§ REQUEST 1:
Answer these questions using the Northern Spain road trip text, one answer per line, marked like the questions:
(a) Zaragoza is the capital of which region?
(b) Which two restaurants in the Basque Country have 'Green Stars'?
(c) What is recommended at La Viña?

§ EXCERPT PROVIDED:
Next stop on your journey from Montserrat is Zaragoza, the capital of the Aragon region. This is a great place for museums, architecture, and historical monuments, including the Basílica de Nuestra Señora del Pilar .

Zaragoza, Spain

In between sightseeing, I’d recommend a bit of restaurant-hopping at Plaza del Pilar so you can taste some authentically Spanish delights. For a real flavour of the region, sit down to dinner at Restaurante La Borde de Chema . This rustic restaurant offers Aragonese dishes including roast goat, along with plenty of regional wines.

Northern Spain Road Trip: Stop 5 – Ordesa y Monte Perdido National Park

Step away from the glitz and glamour of city life with a visit to the Ordesa y Monte Perdido National Park. This hiker’s paradise has several trails to choose from, each leading to sweeping views of the mountains.  

Ordesa y Monte Perdido National Park

Be sure to pack your camera for this stop on your road trip! It’s one of the most photogenic places on this itinerary, so no doubt you’ll want to snap a lot of photos!

Ordesa y Monte Perdido National Park

Ordesa y Monte Perdido National Park to San Sebastian: 252 km / 3h 10 min approx.

Northern Spain Road Trip: Stop 6 – San Sebastian

The Basque Country is renowned for its food scene. Every year, many people visit Northern Spain (myself included!) purely for a wining and dining experience like no other. It’s hardly surprising, after all San Sebastian in the Basque Country has the most Michelin-starred eateries per capita in Europe! In fact, there are more in this one city per capita than in London, and that’s really saying something!

The Basque Country even has two restaurants with ‘Green Stars’, Azurmendi and Enoko, which have been recognised for their sustainable, ethical and environmental approach.

San Sebastian

There are two sides to eating out in San Sebastian. You can either go high end with Michelin starred tasting menus, or eat the local way with dish after dish of pintxos (small dishes).

The old town of San Sebastian is filled with tiny restaurants specialising in individual dishes such as Spanish tortillas, prawns on skewers and slow cooked pork. The best way to enjoy a trip like this, is by stopping for food and drinks at multiple bars across an evening – like your very own pintxos tour .

San Sebastian pintxos

It can be difficult knowing what to eat at each place, so I’d thoroughly recommend a pintxos tour like this one . The guide will give you tips on what to order, how to eat it and all the insider knowledge to make the most of your time in San Sebastian.

Pretty streets of San Sebastian

While you can’t go wrong with most restaurants here, I’d recommend the incredible steak, tomatoes and fried padron peppers at Bar Nestor as well as the famous San Sebastian cheesecake at La Viña! I popped all my top recommendations together in my post about the best pintxos in San Sebastian .

§ RECORDS FOR THE EXERCISE:
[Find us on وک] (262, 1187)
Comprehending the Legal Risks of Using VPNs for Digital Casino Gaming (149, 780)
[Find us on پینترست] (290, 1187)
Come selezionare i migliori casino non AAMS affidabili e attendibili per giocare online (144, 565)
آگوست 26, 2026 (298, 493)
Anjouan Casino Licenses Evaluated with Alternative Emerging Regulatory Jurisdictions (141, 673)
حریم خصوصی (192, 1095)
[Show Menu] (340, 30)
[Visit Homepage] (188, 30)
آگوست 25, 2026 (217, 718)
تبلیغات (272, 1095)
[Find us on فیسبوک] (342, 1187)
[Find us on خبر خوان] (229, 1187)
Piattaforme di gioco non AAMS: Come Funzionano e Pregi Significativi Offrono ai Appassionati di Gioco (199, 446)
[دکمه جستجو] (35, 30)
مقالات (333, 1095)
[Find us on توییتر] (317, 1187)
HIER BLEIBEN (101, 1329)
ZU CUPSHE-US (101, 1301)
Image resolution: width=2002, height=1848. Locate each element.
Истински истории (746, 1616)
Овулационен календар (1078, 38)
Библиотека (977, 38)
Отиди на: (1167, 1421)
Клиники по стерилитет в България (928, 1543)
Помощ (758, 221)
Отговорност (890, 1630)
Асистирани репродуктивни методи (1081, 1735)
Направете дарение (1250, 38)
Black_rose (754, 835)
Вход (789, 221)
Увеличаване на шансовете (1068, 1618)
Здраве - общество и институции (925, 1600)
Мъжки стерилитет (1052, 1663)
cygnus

§ REQUEST 2: In the entries, swap "Find us on" for "Follow us on" across the stretch from the line containing "[Find us on فیسبوک] (342, 1187)" through the line containing "Отиди на: (1167, 1421)". Return only those lines, with everything else left unchanged.

§ EXERCISE RESULT 1:
(a) The Aragon region.
(b) Azurmendi and Enoko.
(c) The famous San Sebastian cheesecake.

§ EXERCISE RESULT 2:
[Follow us on فیسبوک] (342, 1187)
[Follow us on خبر خوان] (229, 1187)
Piattaforme di gioco non AAMS: Come Funzionano e Pregi Significativi Offrono ai Appassionati di Gioco (199, 446)
[دکمه جستجو] (35, 30)
مقالات (333, 1095)
[Follow us on توییتر] (317, 1187)
HIER BLEIBEN (101, 1329)
ZU CUPSHE-US (101, 1301)
Image resolution: width=2002, height=1848. Locate each element.
Истински истории (746, 1616)
Овулационен календар (1078, 38)
Библиотека (977, 38)
Отиди на: (1167, 1421)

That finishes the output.